Imo, you'll do better wearing skinny pants. That's seen as feminine these days and I really should have removed that line.  (This was taken from a blog for girls with wide shoulders)


----------



## DarrylWolf (Apr 8, 2015)

Eating lots of junk food and not exercising will give you some bodacious breasts and J. Lo's ass but other than that, I'm not sure. That testosterone makes us larger, taller, and broader across the shoulders. Maybe there's nothing you can do


----------



## Jambalaya (Apr 8, 2015)

I'm a girl, so I am not certain how well my advice will apply but, for me I can tell a man is a man no matter what he is wearing or his body type simply because of the way he moves and presents himself.  I think it is much less about what you are putting on in clothing as it is how you are holding yourself (women come in vastly different types too guys  ).  Study the way women walk, stand, sit, the position of their shoulders (this is a BIG tell for any man), hip swivel, hand position, facial expressions (another BIG tell)  etc.  Some of the most successful ladyboys I've seen fooled me by their posture and gait alone.  Learn to move, then learn to dress, and you will be the most fem of bois (which are admittedly hawt).


----------



## TheMetalVelocity (Apr 8, 2015)

Why would you want to look like an emo twig?


----------



## JegoLego (Apr 8, 2015)

TheMetalVelocity said:


> Why would you want to look like an emo twig?
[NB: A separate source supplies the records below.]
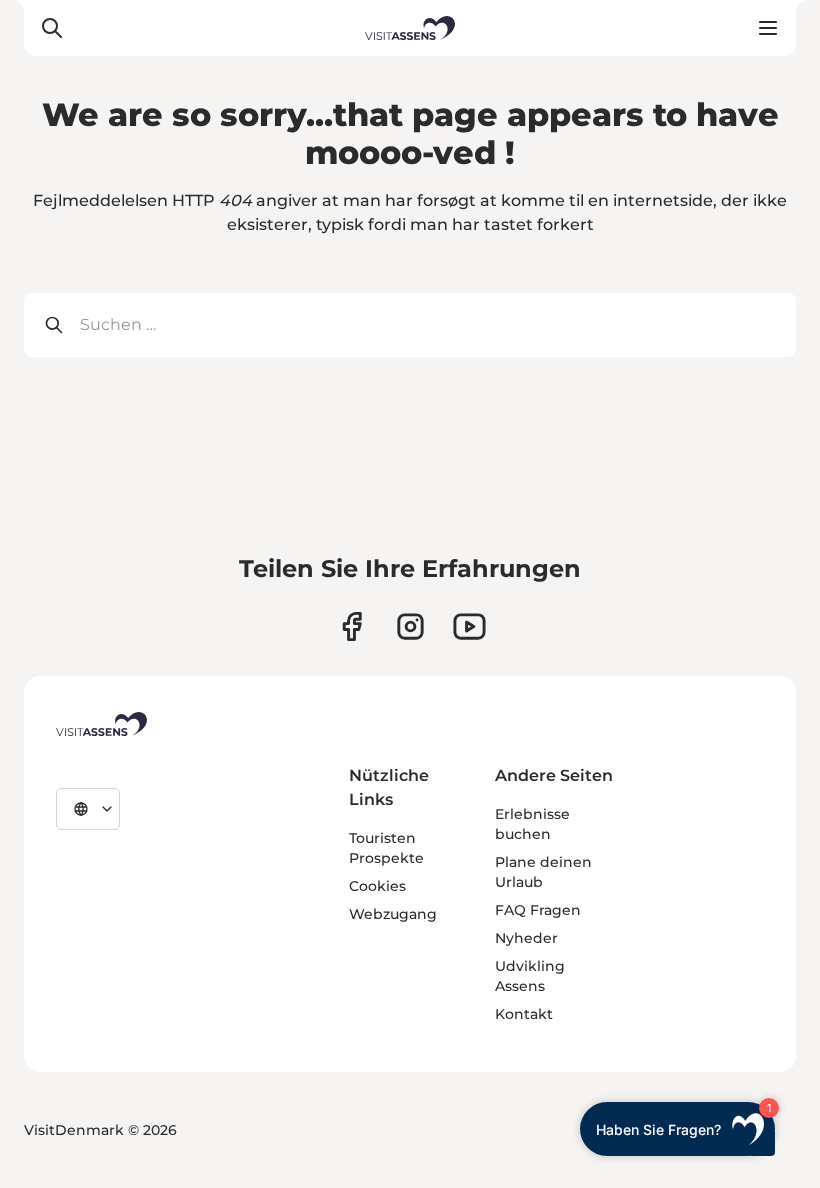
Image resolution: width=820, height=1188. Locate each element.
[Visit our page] (351, 626)
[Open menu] (768, 28)
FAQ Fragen (538, 910)
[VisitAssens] (101, 724)
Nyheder (526, 938)
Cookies (377, 886)
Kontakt (524, 1014)
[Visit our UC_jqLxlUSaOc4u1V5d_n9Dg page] (469, 626)
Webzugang (393, 914)
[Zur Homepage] (410, 28)
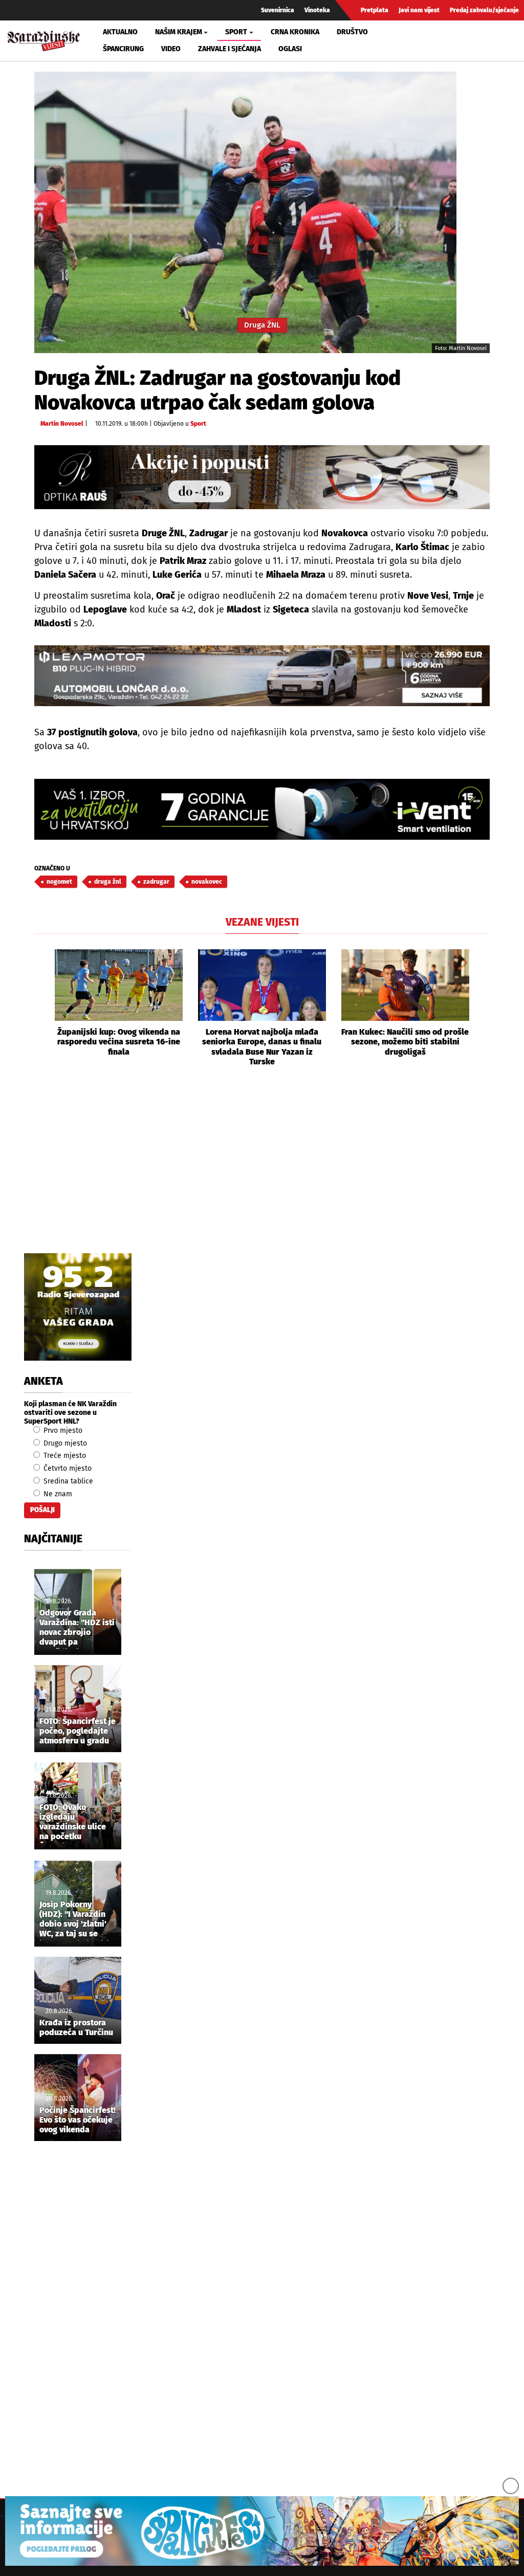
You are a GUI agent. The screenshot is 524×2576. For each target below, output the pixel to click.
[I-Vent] (262, 809)
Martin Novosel (61, 423)
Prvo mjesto (61, 1430)
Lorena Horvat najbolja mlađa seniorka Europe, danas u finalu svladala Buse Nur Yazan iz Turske (261, 1046)
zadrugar (156, 881)
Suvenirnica (277, 10)
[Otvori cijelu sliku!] (245, 212)
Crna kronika (295, 32)
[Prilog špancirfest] (262, 2531)
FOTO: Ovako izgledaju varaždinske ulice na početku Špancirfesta (72, 1822)
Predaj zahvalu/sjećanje (484, 10)
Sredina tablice (67, 1481)
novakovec (206, 881)
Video (171, 49)
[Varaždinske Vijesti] (44, 38)
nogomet (59, 881)
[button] (42, 1008)
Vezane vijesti (262, 922)
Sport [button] (236, 32)
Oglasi (290, 49)
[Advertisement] (262, 1171)
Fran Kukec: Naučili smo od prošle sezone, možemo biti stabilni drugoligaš (405, 1041)
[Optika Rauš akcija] (262, 477)
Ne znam (56, 1494)
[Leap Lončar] (262, 675)
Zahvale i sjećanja (229, 49)
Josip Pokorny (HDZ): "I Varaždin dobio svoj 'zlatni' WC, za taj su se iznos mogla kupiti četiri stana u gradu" (74, 1920)
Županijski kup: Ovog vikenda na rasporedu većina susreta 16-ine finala (118, 1041)
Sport (198, 423)
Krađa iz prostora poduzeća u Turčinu (76, 2027)
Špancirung (123, 49)
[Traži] (424, 40)
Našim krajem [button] (178, 32)
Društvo (352, 32)
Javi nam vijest (419, 10)
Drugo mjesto (64, 1443)
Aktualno (120, 32)
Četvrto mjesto (66, 1468)
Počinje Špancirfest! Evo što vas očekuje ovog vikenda (77, 2119)
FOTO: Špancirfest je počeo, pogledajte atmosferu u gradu (77, 1730)
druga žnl (107, 881)
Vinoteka (317, 10)
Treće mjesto (63, 1455)
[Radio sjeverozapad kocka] (78, 1307)
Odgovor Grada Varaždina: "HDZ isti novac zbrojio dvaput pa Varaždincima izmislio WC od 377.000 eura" (77, 1628)
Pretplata (374, 10)
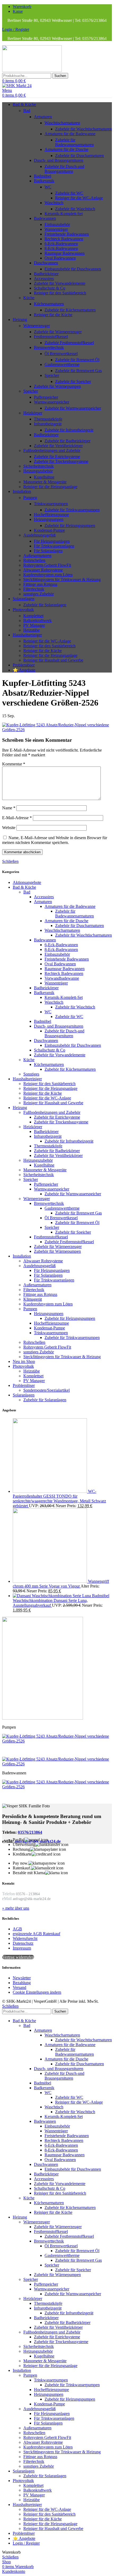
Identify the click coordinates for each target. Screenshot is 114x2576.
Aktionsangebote (27, 882)
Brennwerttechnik (49, 347)
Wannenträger (56, 229)
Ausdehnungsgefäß (39, 535)
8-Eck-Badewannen (61, 248)
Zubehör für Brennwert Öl (77, 359)
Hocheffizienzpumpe (51, 514)
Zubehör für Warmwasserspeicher (73, 408)
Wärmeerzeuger (36, 325)
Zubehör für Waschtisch (75, 209)
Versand (19, 1987)
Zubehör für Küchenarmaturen (70, 310)
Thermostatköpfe (48, 419)
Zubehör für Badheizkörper (67, 441)
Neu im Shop (24, 1361)
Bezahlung (22, 1982)
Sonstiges (31, 1074)
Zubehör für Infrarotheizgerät (69, 430)
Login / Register (26, 2543)
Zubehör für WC (69, 193)
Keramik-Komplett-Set (64, 213)
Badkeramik (44, 181)
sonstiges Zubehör (38, 594)
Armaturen (43, 116)
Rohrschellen (34, 560)
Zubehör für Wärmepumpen (57, 386)
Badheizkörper (46, 273)
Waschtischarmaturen (62, 123)
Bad (26, 110)
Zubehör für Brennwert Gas (78, 370)
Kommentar (13, 764)
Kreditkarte (22, 1854)
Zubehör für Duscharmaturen (79, 155)
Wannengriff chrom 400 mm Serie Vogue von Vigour (61, 1583)
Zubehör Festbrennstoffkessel (69, 342)
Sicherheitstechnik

It's not so much an emo twig but a fruity guy with a nice ass. I'm not a big fan of the emo look, at least on me


----------



## JegoLego (Apr 8, 2015)

I think the best thing for me to do is to do what Jambalaya said as well as flatten my stomach.  What kind of diet should I use?


----------



## Jambalaya (Apr 8, 2015)

Lots of good fats, nuts, fruits, etc. Lots of yoga/pilates. Stay away from processed sugars.  Google the crap out of flat stomach searches, compile a list and see what works for you.

most important of all

KEEP A CONSISTENT SCHEDULE! most people give up after a few weeks.  If you really want a body change it will take you a year or more.  No pain, no gain as they used to say.


----------



## Butters Shikkon (Apr 8, 2015)

Oh I figured you would already know about "not taking up space". XD


----------



## JegoLego (Apr 8, 2015)

Let me just say, when I do achieve my goal, I'll definitely be flaunting it here  (nothing NSFW, though)


----------



## Kosdu (Apr 9, 2015)

I've wanted this for a long time, but seem to have let it pass.

I should really start doing this, and I can suggest exercises for your lower body (from Harimau & Depok positions).


I myself want a nice flat stomach at the very least, I have a nice bum already.


----------



## Traven V (Apr 9, 2015)

Practice Yoga, trust me on this, especially if you start doing it everyday. I have a good teacher to recommend, that's totally free to get you started, just send me a PM. I agree with Torrijos-sama calisthenics and cardio.


----------



## JegoLego (Apr 9, 2015)

Traven V said:


> Practice Yoga, trust me on this, especially if you start doing it everyday. I have a good teacher to recommend, that's totally free to get you started, just send me a PM. I agree with Torrijos-sama calisthenics and cardio.



yeah I think those things will just be good for me in general, lol


----------